I was there to pick up a certified letter that was addressed to one of the TGC Board members.

Fortuitously, there was a postal employee who was just helping those of us who were 'just picking up.' The gentleman who went forward to pick things up before me mentioned to her that another disabled customer; who had slowly made her way across the room (because naturally the window for the disabled is across the entire room from the door where you come in) with a cane in one hand and an armful of things to mail in the other -- had gone to the disabled window, saw there was no one there, asked the postal employee who was helping someone else if anyone was working at the disabled window and after she got his attention, he just said no; so she walked all the way out of the room and I couldn't see if she got in line or if she left.

The woman doing the pick ups asked the same postal employee if anyone was working the disabled window and he didn't really answer or respond -- if anything I guess he said no.

The elderly gentleman with the disabled tag was sitting on the bench, which, to be fair, was near the disabled window. And here is what made me actually write this today... on the bench with him was a woman with a baby in a carrier, which she had on her lap, and a 3 or 4 year old little boy, who was sitting on the bench beside her.

In days of old, the mother would have told her child to stand up, and would have said to the older lady, 'ma'am, there is room here on the bench if you'd like to wait until someone can help you.' But this young woman and child didn't bat an eye. The little boy seemed calm, and probably would have been absolutely fine with giving up his seat. It wasn't in a crowd of people, it was set away from the line. Really, in my mind, no reason for him not to give up his seat for someone older and in bad health.

All the other stuff just annoys me, but that lack of awareness, manners, consideration, whatever it is called -- it just really chapped my hide.

When I got up to the window I mentioned to the woman that the gentleman sitting on the bench had been waiting awhile as well.
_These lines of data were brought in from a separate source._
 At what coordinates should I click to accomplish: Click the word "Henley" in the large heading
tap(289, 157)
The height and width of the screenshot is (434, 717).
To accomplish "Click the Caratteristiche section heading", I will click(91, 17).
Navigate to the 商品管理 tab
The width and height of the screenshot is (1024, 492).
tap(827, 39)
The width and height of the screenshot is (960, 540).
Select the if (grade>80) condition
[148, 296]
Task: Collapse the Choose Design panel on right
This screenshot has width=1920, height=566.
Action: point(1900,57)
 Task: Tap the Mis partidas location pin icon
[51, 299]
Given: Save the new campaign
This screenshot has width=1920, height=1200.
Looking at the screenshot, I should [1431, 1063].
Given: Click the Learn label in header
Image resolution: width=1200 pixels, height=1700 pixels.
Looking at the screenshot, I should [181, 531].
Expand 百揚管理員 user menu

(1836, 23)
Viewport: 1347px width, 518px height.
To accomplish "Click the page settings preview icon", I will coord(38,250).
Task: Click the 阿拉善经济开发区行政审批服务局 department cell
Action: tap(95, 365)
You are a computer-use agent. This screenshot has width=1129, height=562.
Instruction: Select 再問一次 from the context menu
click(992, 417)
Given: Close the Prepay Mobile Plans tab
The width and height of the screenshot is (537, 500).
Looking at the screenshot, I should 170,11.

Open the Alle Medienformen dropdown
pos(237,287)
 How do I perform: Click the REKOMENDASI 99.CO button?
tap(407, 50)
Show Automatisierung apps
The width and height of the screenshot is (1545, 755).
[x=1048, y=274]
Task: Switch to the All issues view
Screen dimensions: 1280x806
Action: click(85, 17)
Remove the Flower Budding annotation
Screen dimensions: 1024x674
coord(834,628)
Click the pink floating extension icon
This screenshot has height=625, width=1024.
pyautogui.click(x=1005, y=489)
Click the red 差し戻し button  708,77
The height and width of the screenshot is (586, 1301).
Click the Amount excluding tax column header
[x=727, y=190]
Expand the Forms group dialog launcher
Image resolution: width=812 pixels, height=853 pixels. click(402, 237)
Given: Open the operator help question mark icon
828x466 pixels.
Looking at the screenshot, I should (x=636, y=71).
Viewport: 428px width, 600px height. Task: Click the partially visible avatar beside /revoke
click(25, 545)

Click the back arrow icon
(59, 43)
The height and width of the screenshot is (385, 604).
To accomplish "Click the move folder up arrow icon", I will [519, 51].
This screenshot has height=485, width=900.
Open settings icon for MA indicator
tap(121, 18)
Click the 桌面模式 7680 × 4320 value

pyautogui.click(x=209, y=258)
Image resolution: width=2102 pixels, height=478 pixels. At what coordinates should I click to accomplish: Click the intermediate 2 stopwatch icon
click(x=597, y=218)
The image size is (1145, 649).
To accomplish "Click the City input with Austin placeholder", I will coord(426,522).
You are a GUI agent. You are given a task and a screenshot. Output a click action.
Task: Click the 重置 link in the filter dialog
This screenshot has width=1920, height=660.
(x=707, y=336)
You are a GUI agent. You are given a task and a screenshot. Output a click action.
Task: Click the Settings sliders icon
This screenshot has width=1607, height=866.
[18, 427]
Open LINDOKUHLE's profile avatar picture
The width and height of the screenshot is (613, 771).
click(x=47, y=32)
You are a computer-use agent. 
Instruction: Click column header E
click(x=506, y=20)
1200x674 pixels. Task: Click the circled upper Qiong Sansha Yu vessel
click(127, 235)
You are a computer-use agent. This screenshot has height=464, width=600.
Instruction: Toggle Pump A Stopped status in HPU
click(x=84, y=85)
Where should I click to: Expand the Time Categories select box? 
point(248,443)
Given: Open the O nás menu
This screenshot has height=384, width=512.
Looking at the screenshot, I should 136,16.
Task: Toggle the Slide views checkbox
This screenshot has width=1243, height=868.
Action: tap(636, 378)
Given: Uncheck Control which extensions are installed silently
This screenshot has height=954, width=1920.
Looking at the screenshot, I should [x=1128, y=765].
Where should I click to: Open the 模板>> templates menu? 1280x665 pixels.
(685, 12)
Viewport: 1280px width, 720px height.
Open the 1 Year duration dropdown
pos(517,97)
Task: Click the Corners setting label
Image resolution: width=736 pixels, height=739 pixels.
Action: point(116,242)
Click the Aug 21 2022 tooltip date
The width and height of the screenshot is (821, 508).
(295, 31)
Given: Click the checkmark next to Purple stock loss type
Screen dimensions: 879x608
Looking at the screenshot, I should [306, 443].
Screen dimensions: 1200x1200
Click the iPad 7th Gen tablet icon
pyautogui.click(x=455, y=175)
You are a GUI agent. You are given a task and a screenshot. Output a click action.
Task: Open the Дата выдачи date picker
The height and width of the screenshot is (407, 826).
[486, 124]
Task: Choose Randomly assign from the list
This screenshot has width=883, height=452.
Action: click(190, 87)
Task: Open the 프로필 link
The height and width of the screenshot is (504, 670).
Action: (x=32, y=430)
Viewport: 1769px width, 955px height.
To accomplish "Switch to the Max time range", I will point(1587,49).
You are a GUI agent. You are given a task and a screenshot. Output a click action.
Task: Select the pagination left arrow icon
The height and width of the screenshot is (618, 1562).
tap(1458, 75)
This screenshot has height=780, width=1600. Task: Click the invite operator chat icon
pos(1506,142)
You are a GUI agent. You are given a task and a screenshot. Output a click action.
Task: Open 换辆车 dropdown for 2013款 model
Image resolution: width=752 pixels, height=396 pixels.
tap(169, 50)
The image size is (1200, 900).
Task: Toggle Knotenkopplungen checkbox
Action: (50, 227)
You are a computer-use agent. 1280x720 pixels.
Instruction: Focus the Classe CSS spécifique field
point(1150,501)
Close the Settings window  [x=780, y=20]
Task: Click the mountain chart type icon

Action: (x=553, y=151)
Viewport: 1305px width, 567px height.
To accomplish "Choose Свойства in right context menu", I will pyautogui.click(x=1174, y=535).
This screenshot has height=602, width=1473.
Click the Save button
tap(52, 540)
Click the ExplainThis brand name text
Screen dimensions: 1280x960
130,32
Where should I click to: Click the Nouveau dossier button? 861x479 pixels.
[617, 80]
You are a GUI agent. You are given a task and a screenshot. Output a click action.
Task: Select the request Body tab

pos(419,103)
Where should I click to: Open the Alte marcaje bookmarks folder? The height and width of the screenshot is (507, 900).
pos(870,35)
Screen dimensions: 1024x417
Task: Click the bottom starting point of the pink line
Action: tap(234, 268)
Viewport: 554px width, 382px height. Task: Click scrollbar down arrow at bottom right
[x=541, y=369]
To be honest, I'm not sure if I would have said anything had the man in front of me not mentioned it first. And I don't always do the right thing... but I do make an attempt.

The point? We're all going to be old one day. We all, at one point or another, will rely on the kindness of strangers, and I firmly believe that what goes around comes around and you get what you give.

When in traffic let a few more people in front of you. It's just good karma and the right thing to do. Are we really in that much of a hurry? Is it really that important that you can't wait another 3 minutes for a signal change? Sometimes it is... but for me at least, most days it isn't. And if I had a life that most days it WAS that important, I'd hate my life and I'd change it.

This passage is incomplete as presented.